Uncertainty, Impermanence, and Pema Chodron
Calming Words in a Time of Groundlessness
Uncertainty continues to grow and expand and deepen around us, creating perhaps, its own virus, a virus in the heart. We hear the words today, “everything is so fluid and we don’t know what’s next”. My own levels of anxiety continue to rise. In response, I returned to one of my favorite books by a beloved writer to calm myself. I’m referring to When Things Fall Apart: Heart Advice for Difficult Times by the Buddhist nun, Pema Chodron. She has a gift for bringing some fundamental ideas of Buddhism into the Western world. Additionally, she explores the place of compassion and sacredness in our lives. This is especially true when the bottom begins to shred beneath us. I share a few insights from her writings that have helped me during this time of groundlessness.
Impermanence is the Essence of Everything
I began to notice how her insights on impermanence seemed applicable to many of our feelings of uncertainty and insecurity, as the spread of the coronavirus weaves its way into all parts of the planet. A pandemic does not have to lead to pandemonium unless we choose to allow it and even encourage it by making ME the center of the pandemic while excluding all generosity towards others. She asks us to consider another tack on our feelings of impermanence. She suggests that “[i]mpermanence is the goodness of reality… Impermanence is the essence of everything,” adding that in general, “people have no respect for impermanence; …in fact, we despair of it. We regard it as pain. We try to resist it by making things that will last – forever”. In doing so, she claims, we can easily “lose our sense of the sacredness of life”.

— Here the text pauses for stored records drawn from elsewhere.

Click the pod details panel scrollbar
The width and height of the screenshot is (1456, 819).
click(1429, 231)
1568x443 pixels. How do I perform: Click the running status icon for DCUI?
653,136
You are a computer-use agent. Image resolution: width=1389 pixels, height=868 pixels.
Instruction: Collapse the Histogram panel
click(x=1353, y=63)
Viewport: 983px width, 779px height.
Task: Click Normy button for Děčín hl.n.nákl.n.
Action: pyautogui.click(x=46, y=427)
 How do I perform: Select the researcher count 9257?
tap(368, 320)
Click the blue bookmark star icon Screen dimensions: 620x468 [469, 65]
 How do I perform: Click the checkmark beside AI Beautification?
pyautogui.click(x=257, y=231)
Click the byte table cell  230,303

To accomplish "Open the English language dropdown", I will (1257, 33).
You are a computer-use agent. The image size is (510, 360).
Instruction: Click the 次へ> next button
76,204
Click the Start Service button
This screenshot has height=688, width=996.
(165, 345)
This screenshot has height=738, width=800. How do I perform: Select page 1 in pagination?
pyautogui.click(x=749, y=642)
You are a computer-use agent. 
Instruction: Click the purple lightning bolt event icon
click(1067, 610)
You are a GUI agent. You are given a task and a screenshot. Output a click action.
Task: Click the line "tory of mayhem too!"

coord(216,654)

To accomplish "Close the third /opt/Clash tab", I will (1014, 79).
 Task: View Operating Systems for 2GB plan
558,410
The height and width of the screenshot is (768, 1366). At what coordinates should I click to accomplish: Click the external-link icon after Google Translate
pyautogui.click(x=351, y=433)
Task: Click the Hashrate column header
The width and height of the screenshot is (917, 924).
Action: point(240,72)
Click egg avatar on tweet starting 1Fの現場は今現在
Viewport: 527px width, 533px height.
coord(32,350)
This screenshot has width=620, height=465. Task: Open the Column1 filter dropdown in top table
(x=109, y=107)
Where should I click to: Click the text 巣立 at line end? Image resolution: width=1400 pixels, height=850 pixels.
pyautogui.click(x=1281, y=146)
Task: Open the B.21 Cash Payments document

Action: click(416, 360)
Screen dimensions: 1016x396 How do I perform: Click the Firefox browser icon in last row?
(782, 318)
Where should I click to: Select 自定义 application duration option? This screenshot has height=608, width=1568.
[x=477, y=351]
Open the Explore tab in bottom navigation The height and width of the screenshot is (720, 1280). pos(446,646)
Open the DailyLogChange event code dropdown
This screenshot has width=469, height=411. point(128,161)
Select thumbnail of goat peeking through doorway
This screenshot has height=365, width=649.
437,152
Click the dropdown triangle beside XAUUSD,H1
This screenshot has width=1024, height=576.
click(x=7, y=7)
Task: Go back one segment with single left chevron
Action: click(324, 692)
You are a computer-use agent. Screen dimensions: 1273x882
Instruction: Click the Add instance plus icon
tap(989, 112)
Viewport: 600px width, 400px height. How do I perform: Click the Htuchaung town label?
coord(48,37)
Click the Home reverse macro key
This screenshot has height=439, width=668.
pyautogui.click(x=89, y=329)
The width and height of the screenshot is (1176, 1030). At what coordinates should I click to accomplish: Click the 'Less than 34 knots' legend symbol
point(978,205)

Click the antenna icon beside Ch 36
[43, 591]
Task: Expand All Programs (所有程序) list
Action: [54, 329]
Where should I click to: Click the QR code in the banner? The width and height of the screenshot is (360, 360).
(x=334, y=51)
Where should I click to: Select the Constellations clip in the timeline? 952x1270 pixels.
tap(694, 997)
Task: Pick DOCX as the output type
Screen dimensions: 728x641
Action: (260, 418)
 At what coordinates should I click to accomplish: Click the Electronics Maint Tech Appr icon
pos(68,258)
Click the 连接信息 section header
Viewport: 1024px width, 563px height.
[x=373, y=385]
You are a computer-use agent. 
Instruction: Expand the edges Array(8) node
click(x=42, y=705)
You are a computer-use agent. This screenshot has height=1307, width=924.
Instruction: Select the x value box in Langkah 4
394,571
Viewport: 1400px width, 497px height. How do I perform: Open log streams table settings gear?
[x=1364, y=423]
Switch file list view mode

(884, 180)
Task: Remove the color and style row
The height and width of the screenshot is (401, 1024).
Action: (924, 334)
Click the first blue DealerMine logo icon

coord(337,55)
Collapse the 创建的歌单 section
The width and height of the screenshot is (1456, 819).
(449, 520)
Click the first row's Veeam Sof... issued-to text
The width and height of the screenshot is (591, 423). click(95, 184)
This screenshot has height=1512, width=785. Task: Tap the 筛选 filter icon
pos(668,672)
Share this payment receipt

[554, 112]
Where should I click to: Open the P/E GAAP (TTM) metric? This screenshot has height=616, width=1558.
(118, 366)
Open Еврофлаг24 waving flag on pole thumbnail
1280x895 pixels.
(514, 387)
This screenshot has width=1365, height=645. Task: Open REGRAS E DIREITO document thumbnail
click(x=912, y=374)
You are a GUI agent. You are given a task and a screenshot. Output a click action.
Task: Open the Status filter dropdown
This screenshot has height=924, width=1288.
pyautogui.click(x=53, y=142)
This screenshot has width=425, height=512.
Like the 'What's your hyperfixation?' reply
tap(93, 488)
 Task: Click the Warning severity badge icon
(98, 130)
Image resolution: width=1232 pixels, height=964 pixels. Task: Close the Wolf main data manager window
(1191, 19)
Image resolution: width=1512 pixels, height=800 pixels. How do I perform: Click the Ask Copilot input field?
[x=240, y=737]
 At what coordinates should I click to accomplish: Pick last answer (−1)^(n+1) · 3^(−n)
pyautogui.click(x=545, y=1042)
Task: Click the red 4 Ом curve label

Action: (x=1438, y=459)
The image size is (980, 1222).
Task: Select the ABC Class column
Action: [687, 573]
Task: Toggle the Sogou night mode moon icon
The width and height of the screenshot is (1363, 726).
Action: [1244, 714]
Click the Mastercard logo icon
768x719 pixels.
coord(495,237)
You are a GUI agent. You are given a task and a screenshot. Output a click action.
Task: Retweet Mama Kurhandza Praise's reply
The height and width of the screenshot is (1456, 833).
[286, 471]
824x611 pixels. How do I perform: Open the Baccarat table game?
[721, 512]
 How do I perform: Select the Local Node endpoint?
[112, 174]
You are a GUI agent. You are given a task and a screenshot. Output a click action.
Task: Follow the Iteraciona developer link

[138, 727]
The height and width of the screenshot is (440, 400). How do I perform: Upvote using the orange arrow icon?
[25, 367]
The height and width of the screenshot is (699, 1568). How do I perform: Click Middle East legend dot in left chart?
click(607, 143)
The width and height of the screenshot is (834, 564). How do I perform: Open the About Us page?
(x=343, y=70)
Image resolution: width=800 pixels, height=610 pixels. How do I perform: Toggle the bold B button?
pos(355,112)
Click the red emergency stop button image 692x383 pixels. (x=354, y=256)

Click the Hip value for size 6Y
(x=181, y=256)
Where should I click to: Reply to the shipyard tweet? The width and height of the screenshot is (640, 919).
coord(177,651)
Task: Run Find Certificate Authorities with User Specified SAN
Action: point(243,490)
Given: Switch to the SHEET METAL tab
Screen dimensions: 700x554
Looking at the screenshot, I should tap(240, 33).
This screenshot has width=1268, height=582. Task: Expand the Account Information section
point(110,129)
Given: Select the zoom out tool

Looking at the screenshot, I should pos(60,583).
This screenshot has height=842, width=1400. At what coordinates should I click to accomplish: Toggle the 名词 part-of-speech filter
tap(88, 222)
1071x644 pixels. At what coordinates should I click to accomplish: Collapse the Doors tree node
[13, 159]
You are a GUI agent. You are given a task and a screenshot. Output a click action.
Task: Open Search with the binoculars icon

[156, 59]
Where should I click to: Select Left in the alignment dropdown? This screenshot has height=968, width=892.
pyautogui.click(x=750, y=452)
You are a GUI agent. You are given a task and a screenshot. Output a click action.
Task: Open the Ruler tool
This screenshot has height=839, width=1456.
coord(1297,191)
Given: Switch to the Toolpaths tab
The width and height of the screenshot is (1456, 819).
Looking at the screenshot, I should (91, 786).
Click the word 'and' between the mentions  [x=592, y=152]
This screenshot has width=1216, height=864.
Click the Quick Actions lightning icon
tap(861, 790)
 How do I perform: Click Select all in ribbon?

Uncertainty and Egolessness
Chodron describes at one point how these can become focal points of wisdom, even opportunities to examine life-long habits of responding to them when they appear. If we do not cultivate such an attitude in our current condition of uncertainty of where the virus will take all of us, then when? Her approach goes even deeper: she suggests that if we can see ourselves nested within our feelings of impermanence and uncertainty from a place that is not so ego-centric, which is the genesis of both panic and fear, then things transform vividly. Here is what she understands: “Egolessness is available all the time as freshness, openness, delight in our sense perceptions… we also experience egolessness when we don’t know what’s happening… We can notice our reactions to that”. I find this very difficult to do but know that I/we must make the effort.
Our Greatest Freedom
I find her observations to be comforting as I try to be more relaxed with the uncertainty that faces all of us each day around the planet: will there be enough money, food, health, healthcare, cooperation, unity in the face of increasing adversity? When the same old patterns of ‘grasping and fixating” continue to drive us towards greater insecurity wherein the patterns are repeated with renewed gusto, we can, she notes at the end of her reflections, “relate to our circumstances with bitterness or with openness.” We cannot forget that we do have profound choices within the circle of uncertainty and panic. We can choose to remain and to increase our humanity towards one another in this moment. Like 9/11, we are united around the courage of our shared community. Our greatest freedom may indeed reside in how we relate to the mess we feel around and within us.